Böl ve Yönet (divide and rule)


Rakiplerini bölerek ya da onları bölünmüş vaziyette tutarak zayıf durumda bırakmak isteyen devletlerin izledikleri yoldur. Bu bir tür hükümran olmak için bölmektir. XIX. yy.'da sömürge imparatorluklarının kuruluşunda, Asya ve Afrika'nın komşu topluluklarını birbirine düşman etmek için bu kuraldan çok yararlanıldı. Bu politikanın en iyi örneklerini Almanya'ya karşı Fransa'nın politikasında ve Avrupa'nın öteki ülkelerine karşı izlenen Sovyet Politikası'nda görüyoruz. Son birkaç yüzyıldan beri II. Dünya Savaşı’nın sonuna değin, Fransa'nın Almanya'ya karşı politikasının ana teması, ya Alman İmparatorluğunu küçük bağımsız devletlere bölmek ya da bu gibi küçük devletlerin birleşerek tek bir devlet kurmalarını önlemek olmuştur. II. Dünya Savaşı'ndan sonra bölünmüş olan Almanya'nın birleşmesine de yine Fransa karşı çıkmıştır. Bunun gibi Sovyetler Birliği de Avrupa'nın birleşmesi konusundaki her plana karşı çıkmış; birleşmiş bir Avrupa'yı kendisi için bir tehlike olarak görmüştür.


Çok Kutuplu Sistem (multipolar system)

Çok sayıda devletin hemen hemen eşit etki, güç ve statüye sahip olduğu sistemdir. Bu sistemde birden fazla devlet uluslararası sistem ve dünya politikası üzerinde söz sahibi ve yönlendiricidir. Bu sistem Tek-Kutuplu veya İki-Kutuplu sisteme göre daha gevşek, karışık ve istikrarsızdır. Çünkü uluslararası alanda yapılan herhangi bir hareketin, müdahalesinin, hamlenin gerçekte kimi hedef aldığı, kime yöneldiği önceden kestirilememekte ve önlem alınamamaktadır.



Dış Politika Stratejileri (strategies of foreign policy)

Bir devlet ulusal çıkarlarına uygun olarak belirlenmiş olan dış politika amaçlarını gerçekleştirmek için uygulamış olduğu temel politikalar.
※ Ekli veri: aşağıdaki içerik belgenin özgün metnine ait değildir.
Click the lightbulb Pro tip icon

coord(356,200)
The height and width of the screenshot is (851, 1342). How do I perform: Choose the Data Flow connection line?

Stratejiler bir bakış açısına göre üç bölüme ayrılır. Bu gün en çok uygulanan stratejide yabancı bir güç veya güçlere karşı birbirlerine yakın hisseden veya çıkarları aynı olan devletler ittifak yapabilir veya koalisyon kurabilir. Diğer bir strateji ise, bir devletin kendi dışında olan sorunlara mümkün olduğunca karışmaması diğer ülkeler ve uluslararası organizasyonlar ile en düşük seviyede ilişki kurması yani yalnızlık (isolationism) stratejisidir.

I. Dünya Savaşı öncesi Amerika bu stratejiyi uygulamıştır. Bu stratejilerin sonuncusu ise bağlantısızlık (non-alignment)'dir. Uluslararası ilişkiler uzmanları, Batı Bloku birinci, Doğu Bloku ikinci, bunların dışında kalan devletler de üçüncü dünya ülkeleri demiştir. Doğu Bloku'nun ortadan kalmasıyla 1950 ile 1990 yılları arasında önemli etkileri olan üçüncü dünya ülkelerine Bağlantısızlar denmiştir.

Bir başka bakış açısına göre dış politika stratejileri, kurulu uluslararası sisteme karşı devletlerin takındıkları tutuma göre revizyonist (antistatükocu) ve anti-revizyonist (statükocu) diye ikiye ayrılabilir. İki savaş arası dönemde Çekoslovakya, Polonya, Yugoslavya ve Romanya anti-revizyonist yani güç dağılımını destekleyen bir politika izlerken, Macaristan, Bulgaristan ve İtalya revizyonist bir politika izlemişlerdir.